The CFTC amended its larger-trader reporting rules to raise contract-reporting levels and subsequently
will alter the number of reportable positions and the information provided by those positions in its weekly
Commitments of Traders reports. The new final rules become effective January 20, 2005.
While the focus on market data has centered on pricing information, the accuracy of storage data has been
in the headlines since the Energy Information Administration (EIA) issued its weekly storage report on November
24, 2004. In that report, EIA reported a storage withdrawal that greatly exceeded market expectations,
and subsequently issued a downward correction from 49 Bcf to 17 Bcf. Based on preliminary investigation,
it appears that this error was administrative in nature, not the result of market manipulation. The
operator submitting the incorrect data has revised its system for reporting to EIA to ensure the accuracy
of future reports.
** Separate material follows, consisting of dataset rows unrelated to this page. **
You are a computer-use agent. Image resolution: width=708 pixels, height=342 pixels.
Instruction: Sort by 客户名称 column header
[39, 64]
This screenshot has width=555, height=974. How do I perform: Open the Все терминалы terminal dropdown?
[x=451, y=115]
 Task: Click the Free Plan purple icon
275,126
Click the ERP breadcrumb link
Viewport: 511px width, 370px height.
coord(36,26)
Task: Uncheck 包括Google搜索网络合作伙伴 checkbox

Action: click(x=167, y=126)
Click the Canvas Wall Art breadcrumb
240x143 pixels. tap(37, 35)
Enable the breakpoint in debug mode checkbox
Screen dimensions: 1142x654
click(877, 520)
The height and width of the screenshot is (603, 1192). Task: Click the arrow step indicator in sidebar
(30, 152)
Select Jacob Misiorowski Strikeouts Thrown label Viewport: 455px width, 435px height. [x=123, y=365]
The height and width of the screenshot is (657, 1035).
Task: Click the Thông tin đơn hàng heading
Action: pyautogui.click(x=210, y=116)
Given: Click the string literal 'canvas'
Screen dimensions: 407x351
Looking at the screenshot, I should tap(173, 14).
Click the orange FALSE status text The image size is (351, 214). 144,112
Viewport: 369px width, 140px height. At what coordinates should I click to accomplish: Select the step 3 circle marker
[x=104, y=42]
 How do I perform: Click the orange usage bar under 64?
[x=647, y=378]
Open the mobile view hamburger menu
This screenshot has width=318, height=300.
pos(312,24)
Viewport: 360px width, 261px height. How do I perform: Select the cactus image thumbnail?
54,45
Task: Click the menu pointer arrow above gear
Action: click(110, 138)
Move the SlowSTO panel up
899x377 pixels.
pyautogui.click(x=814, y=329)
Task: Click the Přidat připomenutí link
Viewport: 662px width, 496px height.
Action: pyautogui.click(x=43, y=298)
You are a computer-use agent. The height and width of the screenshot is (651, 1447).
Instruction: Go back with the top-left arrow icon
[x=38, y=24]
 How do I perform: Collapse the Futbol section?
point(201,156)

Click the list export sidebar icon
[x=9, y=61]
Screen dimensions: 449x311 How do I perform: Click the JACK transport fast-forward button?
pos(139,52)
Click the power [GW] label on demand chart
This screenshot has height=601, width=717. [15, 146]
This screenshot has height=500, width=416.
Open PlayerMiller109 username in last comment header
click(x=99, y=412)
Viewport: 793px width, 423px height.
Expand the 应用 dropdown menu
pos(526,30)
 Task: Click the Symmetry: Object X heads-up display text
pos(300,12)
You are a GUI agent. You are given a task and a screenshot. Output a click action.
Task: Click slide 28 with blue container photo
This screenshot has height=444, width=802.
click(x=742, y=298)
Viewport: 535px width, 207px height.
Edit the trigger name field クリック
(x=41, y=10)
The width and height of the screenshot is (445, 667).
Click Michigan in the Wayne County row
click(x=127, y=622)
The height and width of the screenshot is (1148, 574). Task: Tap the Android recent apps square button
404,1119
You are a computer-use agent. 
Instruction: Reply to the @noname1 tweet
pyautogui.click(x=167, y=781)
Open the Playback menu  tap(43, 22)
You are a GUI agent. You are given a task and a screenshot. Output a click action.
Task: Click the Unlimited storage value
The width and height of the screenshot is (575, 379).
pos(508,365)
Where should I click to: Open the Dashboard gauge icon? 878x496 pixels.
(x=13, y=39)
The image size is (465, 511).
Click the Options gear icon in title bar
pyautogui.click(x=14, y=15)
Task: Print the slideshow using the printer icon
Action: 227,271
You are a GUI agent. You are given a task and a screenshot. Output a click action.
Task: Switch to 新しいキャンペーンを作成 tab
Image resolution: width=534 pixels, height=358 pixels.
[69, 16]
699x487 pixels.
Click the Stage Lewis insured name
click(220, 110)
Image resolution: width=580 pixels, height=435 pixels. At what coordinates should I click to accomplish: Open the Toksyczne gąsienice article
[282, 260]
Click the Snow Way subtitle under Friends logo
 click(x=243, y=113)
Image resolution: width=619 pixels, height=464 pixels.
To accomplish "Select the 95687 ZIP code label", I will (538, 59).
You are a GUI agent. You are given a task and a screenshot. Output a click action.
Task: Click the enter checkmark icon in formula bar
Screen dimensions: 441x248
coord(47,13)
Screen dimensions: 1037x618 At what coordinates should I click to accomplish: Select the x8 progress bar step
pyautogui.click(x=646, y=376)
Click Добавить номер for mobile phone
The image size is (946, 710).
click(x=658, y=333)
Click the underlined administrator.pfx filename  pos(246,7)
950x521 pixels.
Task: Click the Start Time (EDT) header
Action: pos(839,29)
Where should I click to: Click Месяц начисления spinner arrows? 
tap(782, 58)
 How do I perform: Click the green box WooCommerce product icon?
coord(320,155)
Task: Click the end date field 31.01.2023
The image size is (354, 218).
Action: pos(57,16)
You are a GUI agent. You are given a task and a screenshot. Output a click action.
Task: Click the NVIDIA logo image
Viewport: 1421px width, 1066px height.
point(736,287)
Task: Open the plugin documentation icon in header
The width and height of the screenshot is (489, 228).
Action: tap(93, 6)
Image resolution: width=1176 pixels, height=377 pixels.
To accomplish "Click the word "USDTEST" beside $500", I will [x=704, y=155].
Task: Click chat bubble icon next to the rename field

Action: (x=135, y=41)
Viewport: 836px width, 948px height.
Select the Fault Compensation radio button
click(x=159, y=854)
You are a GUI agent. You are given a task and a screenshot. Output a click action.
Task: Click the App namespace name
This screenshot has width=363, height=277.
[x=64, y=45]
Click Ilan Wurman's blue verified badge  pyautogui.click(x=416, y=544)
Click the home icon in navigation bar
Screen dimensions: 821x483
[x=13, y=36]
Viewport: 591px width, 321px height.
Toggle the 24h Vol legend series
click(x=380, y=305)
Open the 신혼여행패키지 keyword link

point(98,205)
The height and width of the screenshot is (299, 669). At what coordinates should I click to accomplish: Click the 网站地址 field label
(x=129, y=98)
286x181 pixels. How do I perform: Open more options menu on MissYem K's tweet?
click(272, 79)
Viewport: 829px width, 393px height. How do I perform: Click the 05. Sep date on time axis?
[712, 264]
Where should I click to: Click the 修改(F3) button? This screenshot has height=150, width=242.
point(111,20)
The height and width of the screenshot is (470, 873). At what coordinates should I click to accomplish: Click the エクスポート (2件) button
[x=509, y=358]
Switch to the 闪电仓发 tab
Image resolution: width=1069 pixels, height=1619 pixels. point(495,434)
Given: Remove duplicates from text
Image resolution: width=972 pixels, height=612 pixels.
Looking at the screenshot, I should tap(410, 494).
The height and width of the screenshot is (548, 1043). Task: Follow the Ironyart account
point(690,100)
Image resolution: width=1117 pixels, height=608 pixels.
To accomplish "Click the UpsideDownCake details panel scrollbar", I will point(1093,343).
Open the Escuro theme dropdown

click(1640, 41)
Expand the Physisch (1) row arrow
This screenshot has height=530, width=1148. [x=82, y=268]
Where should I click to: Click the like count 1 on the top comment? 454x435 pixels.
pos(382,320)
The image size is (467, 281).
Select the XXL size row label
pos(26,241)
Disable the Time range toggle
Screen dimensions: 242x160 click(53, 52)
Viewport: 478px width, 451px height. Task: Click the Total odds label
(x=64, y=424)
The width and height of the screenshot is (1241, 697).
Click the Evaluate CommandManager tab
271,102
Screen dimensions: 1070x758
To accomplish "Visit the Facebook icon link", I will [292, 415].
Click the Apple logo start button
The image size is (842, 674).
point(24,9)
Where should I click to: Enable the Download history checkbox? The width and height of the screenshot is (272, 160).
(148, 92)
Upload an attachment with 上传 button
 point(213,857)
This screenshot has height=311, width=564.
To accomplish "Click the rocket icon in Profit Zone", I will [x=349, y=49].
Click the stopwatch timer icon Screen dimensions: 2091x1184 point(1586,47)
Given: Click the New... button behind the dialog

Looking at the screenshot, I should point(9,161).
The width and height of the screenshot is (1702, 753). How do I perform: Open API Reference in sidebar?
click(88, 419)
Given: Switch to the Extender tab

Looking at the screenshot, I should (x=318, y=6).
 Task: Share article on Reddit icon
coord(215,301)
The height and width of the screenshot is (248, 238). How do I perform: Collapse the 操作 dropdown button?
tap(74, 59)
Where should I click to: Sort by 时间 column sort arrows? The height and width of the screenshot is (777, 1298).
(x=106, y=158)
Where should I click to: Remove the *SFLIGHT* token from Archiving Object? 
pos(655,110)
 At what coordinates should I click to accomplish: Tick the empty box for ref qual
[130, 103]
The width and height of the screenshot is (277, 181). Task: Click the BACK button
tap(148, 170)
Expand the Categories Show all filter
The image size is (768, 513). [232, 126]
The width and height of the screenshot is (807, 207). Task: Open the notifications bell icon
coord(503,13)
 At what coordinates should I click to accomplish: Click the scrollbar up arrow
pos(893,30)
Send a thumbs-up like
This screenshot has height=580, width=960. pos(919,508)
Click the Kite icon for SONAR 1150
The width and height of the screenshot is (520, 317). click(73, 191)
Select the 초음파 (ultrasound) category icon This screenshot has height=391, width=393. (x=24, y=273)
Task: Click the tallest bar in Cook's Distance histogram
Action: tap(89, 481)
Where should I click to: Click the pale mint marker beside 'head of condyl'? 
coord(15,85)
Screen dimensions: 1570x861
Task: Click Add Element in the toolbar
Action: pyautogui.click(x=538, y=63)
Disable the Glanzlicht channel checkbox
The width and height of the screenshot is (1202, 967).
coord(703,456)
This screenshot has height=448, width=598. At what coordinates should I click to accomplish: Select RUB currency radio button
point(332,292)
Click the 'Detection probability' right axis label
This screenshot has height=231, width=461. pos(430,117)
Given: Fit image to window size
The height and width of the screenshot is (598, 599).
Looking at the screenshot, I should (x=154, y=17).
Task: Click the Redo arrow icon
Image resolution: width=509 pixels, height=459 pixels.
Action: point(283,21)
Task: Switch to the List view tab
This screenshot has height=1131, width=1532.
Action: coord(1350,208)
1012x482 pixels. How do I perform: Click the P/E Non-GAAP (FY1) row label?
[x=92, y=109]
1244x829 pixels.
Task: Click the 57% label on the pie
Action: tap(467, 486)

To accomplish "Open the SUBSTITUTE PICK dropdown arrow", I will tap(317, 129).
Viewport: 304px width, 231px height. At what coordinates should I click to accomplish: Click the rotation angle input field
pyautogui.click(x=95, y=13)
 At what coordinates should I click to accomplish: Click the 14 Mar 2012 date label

It is likely that other operators also will review their reporting systems to ensure
that accurate data is submitted to EIA.
The Committee needs to look beyond the concerns with storage data and market information to the
underlying issues of adequacy of storage capacity and natural gas supply availability. The focus on market
data stems from actual manipulation, which has been curbed through oversight, and from volatility that
naturally arises in a commodity market where supply and demand are not in balance.
Some industry participants have called on the CFTC to put in place more limited "stops" for
natural gas trading. Under current NYMEX rules, a $3/MMBtu change in price results in a stop in trading
for 5 minutes. Those advocating tighter stops compare this unfavorably with stops on the beef exchange,
where a movement of 1.5 cents results in a stop in trading for 24 hours. This proposal should not be
adopted.
- The current stop of $3 is reasonable for natural gas; the cattle market is not as volatile,
so 1.5 cents is reasonable for that commodity.
- If you place limits on NYMEX trading, parties will go to the over-the-counter market. This
is particularly true for natural gas, which does not have substitutes and is a necessity.
- Limits are intended to prevent a runaway market, not to alleviate volatility.
- NYMEX keeps prices honest.
- Stops wreak havoc with contract expirations.
While market oversight and transparency are important to assure the trading activities are legal and
understandable, natural gas - like it or not - now trades through commodity markets. By their very nature,
commodity markets, like stock markets, are inherently subject to volatility. Volatility can be diminished
by greater transparency or greater storage capacity, but it cannot be eliminated.
Congress should not enact legislation to interfere with a market that is responding to the need to
control its abuse by past practices. Existing governmental authority is adequate to address these
improper practices.
Conclusion
Comprehensive energy legislation has been pending before Congress since 2001. Each passing year has
shown that the failure to address this key national issue has resulted in increasingly more serious
energy challenges. The legislation developed and almost passed in the 108th Congress is not a perfect
solution; no bill will be. However, its provisions built an important framework. Passing legislation
with these elements may not be a sufficient step, but it is a necessary one. Congress needs to enact
these steps to allow it to take the next ones.